→ **Your task**
Would you print the data below exactly, leaving out every picture?

→ **Extracted records**
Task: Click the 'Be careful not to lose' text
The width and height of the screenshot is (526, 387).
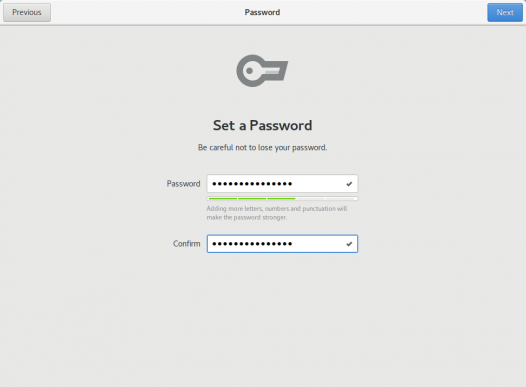Action: 262,148
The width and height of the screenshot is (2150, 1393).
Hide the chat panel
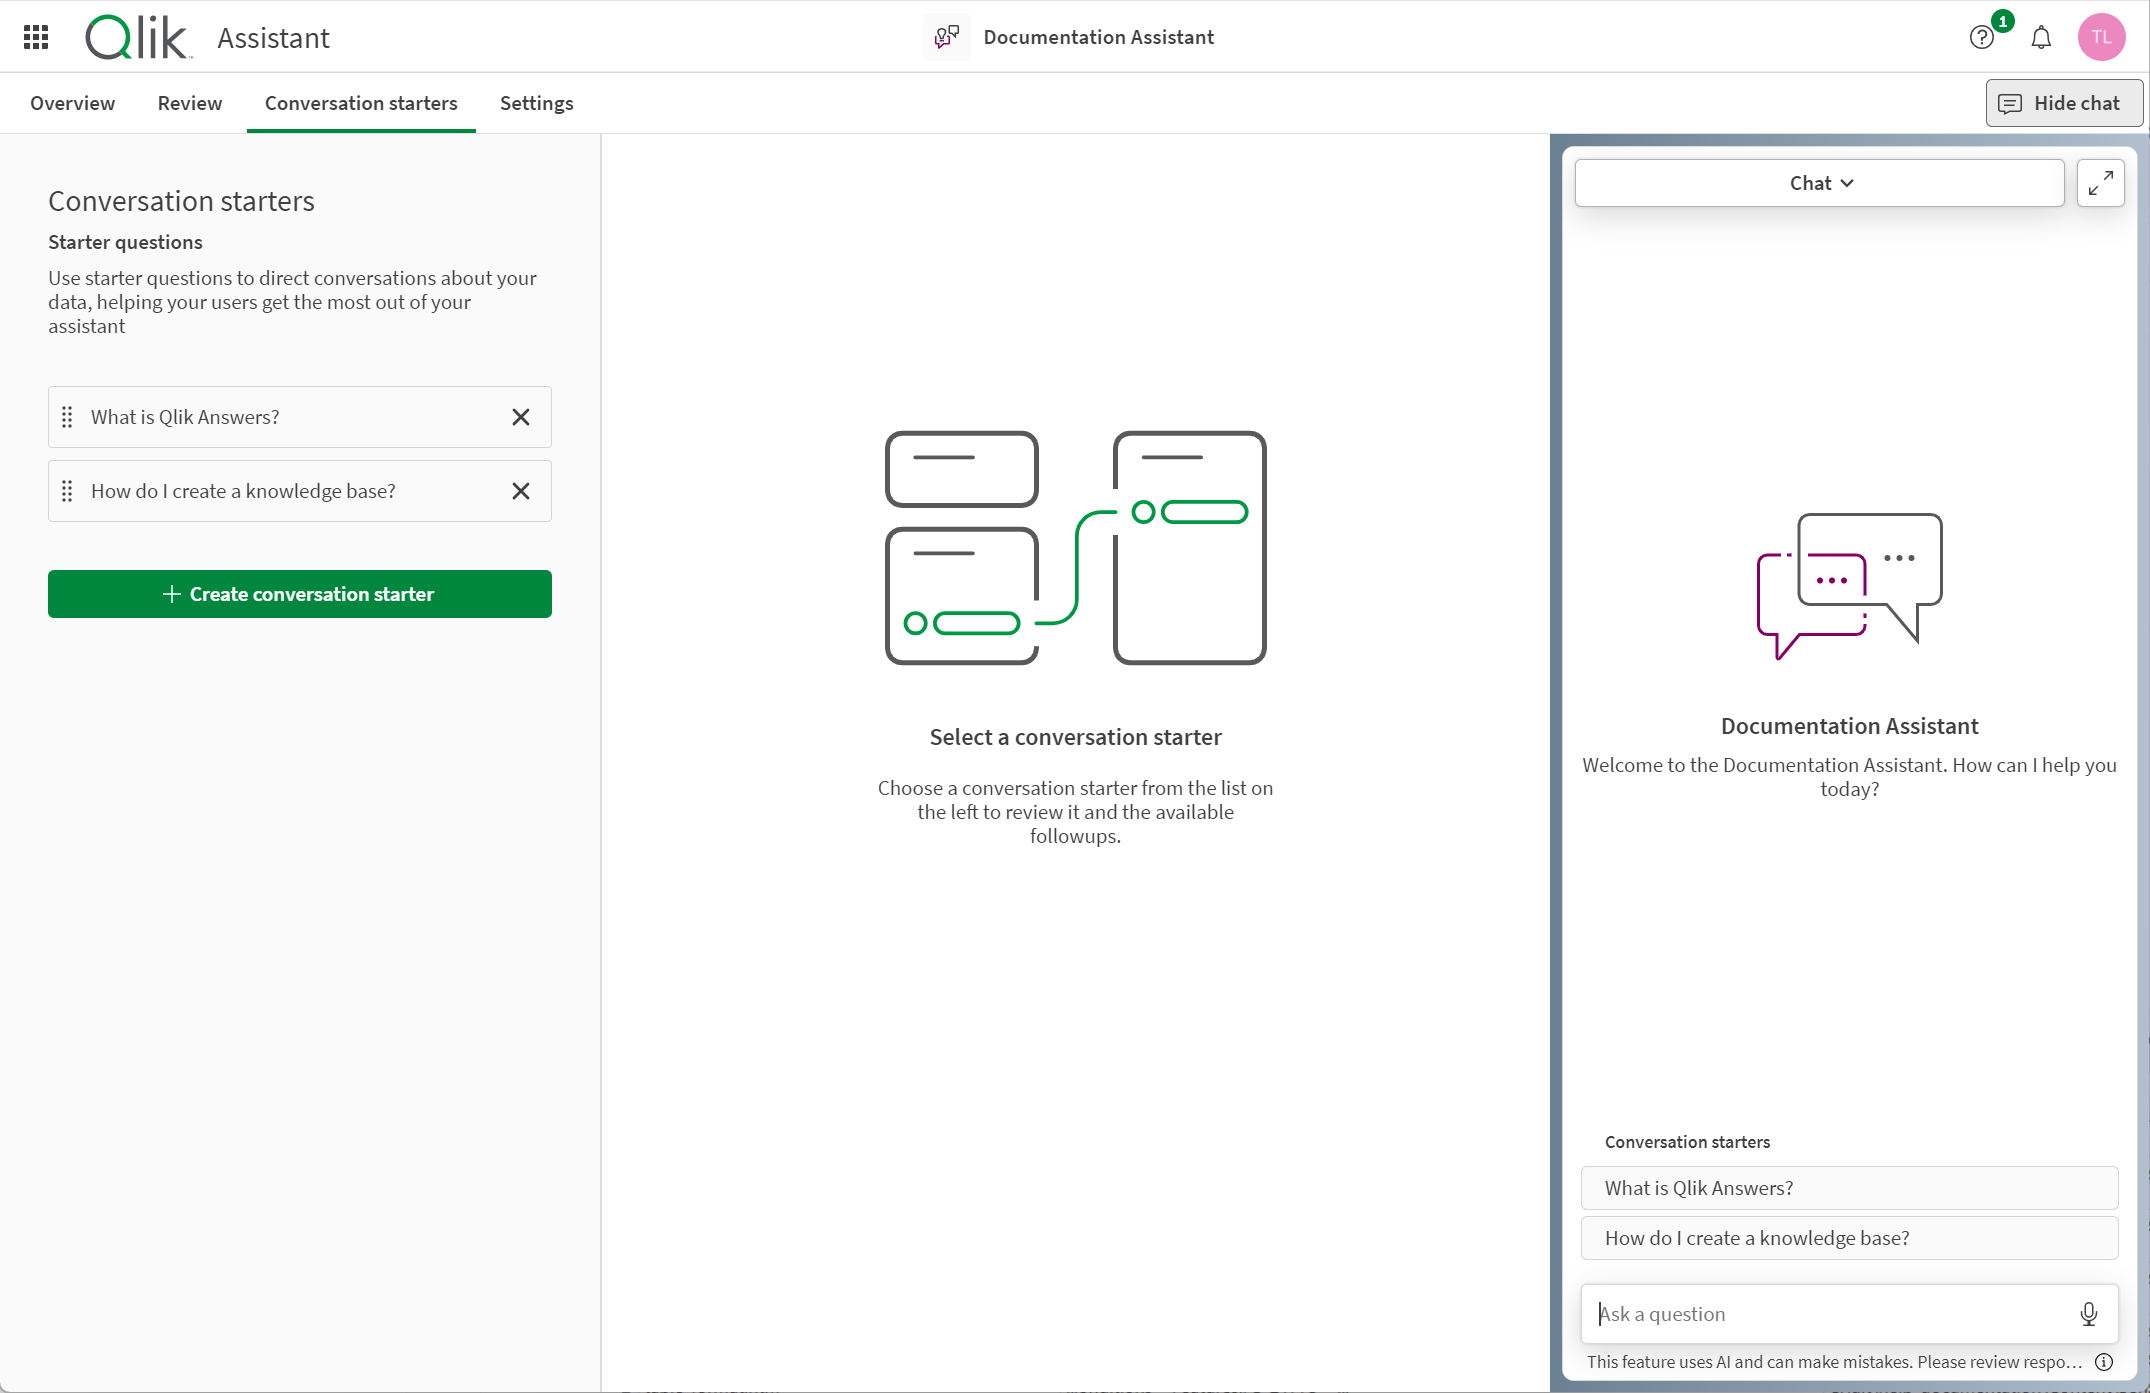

→ **Written solution**
Task: Click the 'Be careful not to lose' text
The width and height of the screenshot is (526, 387).
Action: 262,148
The width and height of the screenshot is (2150, 1393).
Hide the chat panel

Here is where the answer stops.